This activity shows you how to define a native application, create an MFA sign-on policy that enables MFA using an authenticator application, and assign the sign-on policy to the application.

This scenario illustrates the following common operations supported by the PingOne APIs:

• Create an application
• Assign a resource grant to the application
• Create a sign-on policy
• Create a sign-on policy MFA action
• Assign a sign-on policy to an application

Workflow order of operations

To create the application and specify its sign-on policy:

1. Make a POST request to the /environments/{{envID}}/applications endpoint to define a native application.

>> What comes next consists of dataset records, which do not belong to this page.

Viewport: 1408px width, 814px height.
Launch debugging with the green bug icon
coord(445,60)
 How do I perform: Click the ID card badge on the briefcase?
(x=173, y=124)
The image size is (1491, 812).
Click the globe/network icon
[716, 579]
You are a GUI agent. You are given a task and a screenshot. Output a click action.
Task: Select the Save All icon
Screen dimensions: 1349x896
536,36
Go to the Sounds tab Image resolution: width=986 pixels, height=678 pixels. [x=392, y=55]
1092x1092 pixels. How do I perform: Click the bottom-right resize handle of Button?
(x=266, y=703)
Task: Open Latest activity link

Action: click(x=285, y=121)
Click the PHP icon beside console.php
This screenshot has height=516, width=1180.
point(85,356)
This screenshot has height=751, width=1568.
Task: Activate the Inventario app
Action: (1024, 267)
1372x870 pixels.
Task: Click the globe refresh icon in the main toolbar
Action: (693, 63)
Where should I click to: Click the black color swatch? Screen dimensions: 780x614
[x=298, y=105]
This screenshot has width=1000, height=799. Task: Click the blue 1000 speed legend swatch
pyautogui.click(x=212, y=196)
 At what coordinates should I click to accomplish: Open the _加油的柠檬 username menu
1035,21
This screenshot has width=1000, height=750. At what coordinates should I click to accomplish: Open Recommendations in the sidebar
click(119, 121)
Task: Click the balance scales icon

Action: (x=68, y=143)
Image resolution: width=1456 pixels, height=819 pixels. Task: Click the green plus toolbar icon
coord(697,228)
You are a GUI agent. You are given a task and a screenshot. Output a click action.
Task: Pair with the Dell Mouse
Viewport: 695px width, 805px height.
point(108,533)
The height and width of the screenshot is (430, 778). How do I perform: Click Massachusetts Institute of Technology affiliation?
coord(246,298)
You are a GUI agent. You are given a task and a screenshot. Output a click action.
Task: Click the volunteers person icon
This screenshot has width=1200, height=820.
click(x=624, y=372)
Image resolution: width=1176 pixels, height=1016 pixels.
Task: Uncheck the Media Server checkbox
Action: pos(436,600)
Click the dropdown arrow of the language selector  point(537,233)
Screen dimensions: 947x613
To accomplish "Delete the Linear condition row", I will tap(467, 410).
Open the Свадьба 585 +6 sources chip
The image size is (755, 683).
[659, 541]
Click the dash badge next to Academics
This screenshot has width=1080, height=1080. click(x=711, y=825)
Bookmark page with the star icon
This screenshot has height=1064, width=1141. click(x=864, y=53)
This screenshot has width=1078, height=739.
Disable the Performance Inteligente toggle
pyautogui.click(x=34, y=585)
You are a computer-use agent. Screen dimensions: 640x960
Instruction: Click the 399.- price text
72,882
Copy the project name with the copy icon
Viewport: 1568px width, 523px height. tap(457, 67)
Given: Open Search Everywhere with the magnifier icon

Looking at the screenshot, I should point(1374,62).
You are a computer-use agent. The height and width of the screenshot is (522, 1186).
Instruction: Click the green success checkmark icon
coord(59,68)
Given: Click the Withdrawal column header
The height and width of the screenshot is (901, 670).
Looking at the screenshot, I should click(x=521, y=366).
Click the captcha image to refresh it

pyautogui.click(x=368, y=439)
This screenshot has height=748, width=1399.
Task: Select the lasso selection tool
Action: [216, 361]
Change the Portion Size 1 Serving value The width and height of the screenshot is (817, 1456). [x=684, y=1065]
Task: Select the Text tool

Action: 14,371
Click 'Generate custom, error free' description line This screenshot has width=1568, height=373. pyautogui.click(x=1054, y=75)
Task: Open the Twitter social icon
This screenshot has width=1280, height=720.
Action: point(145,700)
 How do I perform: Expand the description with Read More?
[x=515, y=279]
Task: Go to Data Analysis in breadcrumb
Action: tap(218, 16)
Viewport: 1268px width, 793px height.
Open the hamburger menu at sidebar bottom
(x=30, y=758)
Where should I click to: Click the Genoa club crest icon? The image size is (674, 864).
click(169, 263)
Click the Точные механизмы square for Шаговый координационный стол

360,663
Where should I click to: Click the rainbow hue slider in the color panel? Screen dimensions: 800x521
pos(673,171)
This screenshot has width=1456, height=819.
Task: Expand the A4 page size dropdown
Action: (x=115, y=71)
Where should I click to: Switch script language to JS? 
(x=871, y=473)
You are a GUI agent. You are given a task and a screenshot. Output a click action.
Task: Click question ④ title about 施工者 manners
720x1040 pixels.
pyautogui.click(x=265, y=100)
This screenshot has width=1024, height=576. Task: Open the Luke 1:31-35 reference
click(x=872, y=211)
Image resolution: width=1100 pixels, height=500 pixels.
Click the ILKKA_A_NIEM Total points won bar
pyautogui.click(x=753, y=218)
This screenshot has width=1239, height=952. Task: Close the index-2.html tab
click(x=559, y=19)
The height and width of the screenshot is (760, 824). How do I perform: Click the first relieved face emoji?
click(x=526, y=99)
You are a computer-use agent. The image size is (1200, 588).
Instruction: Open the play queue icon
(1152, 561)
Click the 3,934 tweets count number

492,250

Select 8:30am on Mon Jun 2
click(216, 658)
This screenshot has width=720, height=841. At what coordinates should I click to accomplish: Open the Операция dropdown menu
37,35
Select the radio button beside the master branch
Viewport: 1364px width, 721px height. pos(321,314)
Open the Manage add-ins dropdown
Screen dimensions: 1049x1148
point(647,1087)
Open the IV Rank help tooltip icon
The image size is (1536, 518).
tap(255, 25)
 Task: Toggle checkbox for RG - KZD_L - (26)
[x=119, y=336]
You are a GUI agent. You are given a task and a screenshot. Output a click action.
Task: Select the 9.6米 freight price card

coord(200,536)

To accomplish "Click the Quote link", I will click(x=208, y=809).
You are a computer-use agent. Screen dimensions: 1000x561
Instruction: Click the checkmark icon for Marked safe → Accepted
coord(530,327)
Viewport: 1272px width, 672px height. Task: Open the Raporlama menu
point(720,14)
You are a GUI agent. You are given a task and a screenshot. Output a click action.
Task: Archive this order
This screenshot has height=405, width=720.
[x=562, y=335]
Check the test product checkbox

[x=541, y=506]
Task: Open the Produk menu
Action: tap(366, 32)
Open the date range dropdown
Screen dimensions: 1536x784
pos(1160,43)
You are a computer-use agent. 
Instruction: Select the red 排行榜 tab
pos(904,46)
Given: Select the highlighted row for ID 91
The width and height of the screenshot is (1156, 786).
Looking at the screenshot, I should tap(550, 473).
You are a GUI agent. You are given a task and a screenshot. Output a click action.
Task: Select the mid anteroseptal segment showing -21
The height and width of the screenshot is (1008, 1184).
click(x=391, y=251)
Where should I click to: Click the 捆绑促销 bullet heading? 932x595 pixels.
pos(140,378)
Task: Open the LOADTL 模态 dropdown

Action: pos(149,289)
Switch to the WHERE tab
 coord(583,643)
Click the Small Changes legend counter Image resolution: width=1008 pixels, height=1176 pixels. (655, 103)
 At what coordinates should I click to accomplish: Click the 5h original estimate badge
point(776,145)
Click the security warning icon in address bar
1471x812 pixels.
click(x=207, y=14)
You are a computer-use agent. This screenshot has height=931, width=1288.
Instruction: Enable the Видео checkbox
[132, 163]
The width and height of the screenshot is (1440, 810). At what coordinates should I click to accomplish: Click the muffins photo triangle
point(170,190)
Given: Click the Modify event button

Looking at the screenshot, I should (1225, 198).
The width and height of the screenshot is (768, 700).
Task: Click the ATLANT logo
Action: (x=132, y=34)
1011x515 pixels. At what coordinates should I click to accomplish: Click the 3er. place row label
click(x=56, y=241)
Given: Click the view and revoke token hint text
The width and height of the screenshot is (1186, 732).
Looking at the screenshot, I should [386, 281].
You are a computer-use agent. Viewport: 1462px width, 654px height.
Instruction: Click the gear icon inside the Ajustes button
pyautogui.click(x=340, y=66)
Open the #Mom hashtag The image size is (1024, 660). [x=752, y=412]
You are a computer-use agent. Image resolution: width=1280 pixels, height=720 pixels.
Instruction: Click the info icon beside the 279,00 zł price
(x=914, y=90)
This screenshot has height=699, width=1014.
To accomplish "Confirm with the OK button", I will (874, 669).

2. Make a GET request to /environments/{{envID}}/resources to get the list of available resource server IDs.

3. Make a get request to /environments/{{envID}}/resources/{{resourceID}}/scopes to get the OIDC scopes for the resource grant.

4. Make a POST request to /environments/{{envID}}/applications/{{appID}}/grants to assign a resource grant to the application.

5. Make a POST request to the /environments/{{envID}}/signOnPolicies endpoint to create a new sign-on policy.

6. Make a POST request to /environments/{{envID}}/signOnPolicies/{{signOnPolicyID}} to create an MFA sign-on policy action for the new sign-on policy.

7. Make a POST request to /environments/{{envID}}/applications/{{appID}}/signOnPolicyAssignments to assign the MFA sign-on policy with the new application.